According to Inceptive Mind, Ai-Da is expected to perform her first public painting at the museum in London between May and June, subject to COVID-19 restrictions. The exhibition will feature several "self-portraits," which the humanoid will create by looking at itself in front of a mirror. 

Ai-Da's co-inventor, Aiden Meller, was quoted by The Next Web, describing the humanoid's painting style as "shattered." 

"We didn't want tight representational, photographic images, even though we could have programmed it to do that. We went against that because we realized that people would just think it was some kind of expensive photocopier. But more than that, we wanted to show the expressiveness of the creativity in the algorithm," Meller said. 

Some have argued artificial intelligence isn't capable of real creativity.

Though Meller disagrees, he said Ai-Da's algorithms were designed for creativity. 

"In actual fact, it's turned out better than we anticipated because when Ada looks at you with cameras in her eyes, to do a drawing or a painting, she does a different one each time," said Meller. "Even if she's faced with the same image or same person, it would be a completely different outcome."

Ai-Da is part of a growing number of artificial intelligence systems producing art.

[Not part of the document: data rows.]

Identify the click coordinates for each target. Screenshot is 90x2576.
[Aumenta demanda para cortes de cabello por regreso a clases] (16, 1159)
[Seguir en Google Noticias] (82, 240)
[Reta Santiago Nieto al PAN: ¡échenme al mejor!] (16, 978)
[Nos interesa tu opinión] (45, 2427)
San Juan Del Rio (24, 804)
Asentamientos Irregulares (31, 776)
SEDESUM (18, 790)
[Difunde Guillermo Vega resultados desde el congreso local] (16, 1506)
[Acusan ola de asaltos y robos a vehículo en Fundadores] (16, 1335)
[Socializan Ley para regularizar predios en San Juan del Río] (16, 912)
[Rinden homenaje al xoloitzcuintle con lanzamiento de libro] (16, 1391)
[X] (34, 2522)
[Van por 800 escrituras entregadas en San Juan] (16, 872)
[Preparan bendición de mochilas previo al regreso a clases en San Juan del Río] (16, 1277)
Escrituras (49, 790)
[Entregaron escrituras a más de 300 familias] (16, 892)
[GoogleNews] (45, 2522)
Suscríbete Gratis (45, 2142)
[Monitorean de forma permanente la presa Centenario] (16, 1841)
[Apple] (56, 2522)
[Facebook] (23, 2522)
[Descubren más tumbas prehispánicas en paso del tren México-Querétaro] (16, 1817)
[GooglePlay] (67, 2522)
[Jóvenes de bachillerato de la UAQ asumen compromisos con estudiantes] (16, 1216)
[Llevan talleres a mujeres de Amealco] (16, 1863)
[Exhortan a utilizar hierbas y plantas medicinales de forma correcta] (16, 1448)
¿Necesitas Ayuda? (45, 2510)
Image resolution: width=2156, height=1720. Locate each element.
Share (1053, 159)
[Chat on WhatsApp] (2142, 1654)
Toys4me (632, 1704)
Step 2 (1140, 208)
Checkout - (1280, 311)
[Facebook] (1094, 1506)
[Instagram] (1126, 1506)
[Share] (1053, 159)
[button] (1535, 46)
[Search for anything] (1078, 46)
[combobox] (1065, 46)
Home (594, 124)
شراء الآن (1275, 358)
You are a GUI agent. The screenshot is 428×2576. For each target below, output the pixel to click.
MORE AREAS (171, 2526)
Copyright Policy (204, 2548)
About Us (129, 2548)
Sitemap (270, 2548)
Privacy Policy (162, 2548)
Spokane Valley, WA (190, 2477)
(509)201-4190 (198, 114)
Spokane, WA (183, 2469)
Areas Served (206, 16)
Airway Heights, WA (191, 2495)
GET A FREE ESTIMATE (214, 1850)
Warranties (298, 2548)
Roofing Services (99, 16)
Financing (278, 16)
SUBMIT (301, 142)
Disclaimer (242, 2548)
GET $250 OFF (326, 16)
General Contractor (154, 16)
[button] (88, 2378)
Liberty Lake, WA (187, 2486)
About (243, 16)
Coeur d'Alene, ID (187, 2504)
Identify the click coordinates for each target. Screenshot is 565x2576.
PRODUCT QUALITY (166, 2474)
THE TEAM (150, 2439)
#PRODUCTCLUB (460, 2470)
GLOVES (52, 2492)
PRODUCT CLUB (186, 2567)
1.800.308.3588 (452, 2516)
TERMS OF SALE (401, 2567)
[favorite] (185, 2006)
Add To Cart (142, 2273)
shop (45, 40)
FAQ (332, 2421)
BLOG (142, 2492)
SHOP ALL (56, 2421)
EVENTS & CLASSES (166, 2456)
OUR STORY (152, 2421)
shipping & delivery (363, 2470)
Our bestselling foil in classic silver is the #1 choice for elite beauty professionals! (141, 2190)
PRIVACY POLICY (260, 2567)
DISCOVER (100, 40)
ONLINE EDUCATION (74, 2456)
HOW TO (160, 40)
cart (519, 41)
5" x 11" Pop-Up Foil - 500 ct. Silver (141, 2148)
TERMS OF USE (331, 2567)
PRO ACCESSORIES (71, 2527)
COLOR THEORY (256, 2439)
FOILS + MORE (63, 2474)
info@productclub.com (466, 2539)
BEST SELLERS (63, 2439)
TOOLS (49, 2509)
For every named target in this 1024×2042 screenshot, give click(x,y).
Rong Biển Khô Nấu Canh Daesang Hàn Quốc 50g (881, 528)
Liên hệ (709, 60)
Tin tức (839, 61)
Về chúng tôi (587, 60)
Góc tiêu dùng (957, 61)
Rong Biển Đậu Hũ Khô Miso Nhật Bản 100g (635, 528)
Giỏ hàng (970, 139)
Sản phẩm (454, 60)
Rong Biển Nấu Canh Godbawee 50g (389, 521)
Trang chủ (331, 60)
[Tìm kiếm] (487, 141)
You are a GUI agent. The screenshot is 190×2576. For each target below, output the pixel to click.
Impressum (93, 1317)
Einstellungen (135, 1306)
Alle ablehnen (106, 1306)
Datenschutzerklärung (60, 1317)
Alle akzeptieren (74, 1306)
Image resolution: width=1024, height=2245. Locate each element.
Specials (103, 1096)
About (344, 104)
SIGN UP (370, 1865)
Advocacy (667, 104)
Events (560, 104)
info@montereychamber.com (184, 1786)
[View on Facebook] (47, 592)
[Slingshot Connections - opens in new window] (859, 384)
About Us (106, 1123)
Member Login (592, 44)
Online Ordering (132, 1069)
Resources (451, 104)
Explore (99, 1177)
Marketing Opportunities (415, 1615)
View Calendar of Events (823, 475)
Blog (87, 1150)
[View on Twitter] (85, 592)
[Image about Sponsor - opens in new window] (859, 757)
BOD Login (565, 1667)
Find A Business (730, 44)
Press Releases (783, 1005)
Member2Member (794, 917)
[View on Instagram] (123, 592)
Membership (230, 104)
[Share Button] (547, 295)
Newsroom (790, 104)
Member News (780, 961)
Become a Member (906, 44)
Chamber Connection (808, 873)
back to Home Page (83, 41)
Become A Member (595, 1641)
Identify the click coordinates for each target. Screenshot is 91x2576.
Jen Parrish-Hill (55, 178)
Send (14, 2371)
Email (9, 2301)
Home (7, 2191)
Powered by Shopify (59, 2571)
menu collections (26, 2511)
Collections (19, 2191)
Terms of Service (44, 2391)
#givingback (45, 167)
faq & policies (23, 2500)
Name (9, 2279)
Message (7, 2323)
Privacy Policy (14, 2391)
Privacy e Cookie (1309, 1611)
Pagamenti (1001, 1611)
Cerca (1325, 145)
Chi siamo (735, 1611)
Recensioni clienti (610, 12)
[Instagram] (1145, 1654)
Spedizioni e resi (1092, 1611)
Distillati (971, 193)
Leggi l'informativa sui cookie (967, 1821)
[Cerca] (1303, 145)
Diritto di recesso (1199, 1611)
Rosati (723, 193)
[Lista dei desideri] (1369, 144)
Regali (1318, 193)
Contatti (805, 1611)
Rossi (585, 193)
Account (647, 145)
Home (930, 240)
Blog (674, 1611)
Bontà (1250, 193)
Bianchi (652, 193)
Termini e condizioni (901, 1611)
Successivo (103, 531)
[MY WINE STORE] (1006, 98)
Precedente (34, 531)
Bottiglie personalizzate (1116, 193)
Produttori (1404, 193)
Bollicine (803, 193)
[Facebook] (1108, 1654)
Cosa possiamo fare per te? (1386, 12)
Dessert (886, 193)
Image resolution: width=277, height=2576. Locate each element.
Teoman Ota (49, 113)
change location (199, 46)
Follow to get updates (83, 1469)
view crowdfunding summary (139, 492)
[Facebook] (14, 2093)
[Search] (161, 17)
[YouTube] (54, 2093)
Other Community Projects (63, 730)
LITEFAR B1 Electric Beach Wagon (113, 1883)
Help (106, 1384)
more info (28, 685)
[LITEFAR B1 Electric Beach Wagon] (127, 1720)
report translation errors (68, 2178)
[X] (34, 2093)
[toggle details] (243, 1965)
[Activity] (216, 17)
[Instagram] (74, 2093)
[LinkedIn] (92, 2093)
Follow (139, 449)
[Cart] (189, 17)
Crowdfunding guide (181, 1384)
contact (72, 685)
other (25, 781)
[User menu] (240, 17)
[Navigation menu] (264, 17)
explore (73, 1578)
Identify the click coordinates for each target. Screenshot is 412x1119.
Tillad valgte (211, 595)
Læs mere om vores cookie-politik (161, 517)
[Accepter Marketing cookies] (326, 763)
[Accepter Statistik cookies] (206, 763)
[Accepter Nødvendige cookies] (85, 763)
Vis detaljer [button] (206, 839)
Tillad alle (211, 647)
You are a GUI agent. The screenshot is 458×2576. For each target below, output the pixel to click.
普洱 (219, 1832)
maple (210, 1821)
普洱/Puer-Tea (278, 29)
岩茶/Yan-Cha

It's only a matter of time before this technology becomes more widespread and starts displacing human artists. 

Perhaps, it would take a couple of Sotheby's or Christie's auctions of artificial intelligence art to set a precedence in the art community. 

No matter what, artificial intelligence in the art world should frighten artists as this disturbing trend is happening across nearly every industry - artificial intelligence and automation are displacing jobs, resulting in rising technological unemployment levels.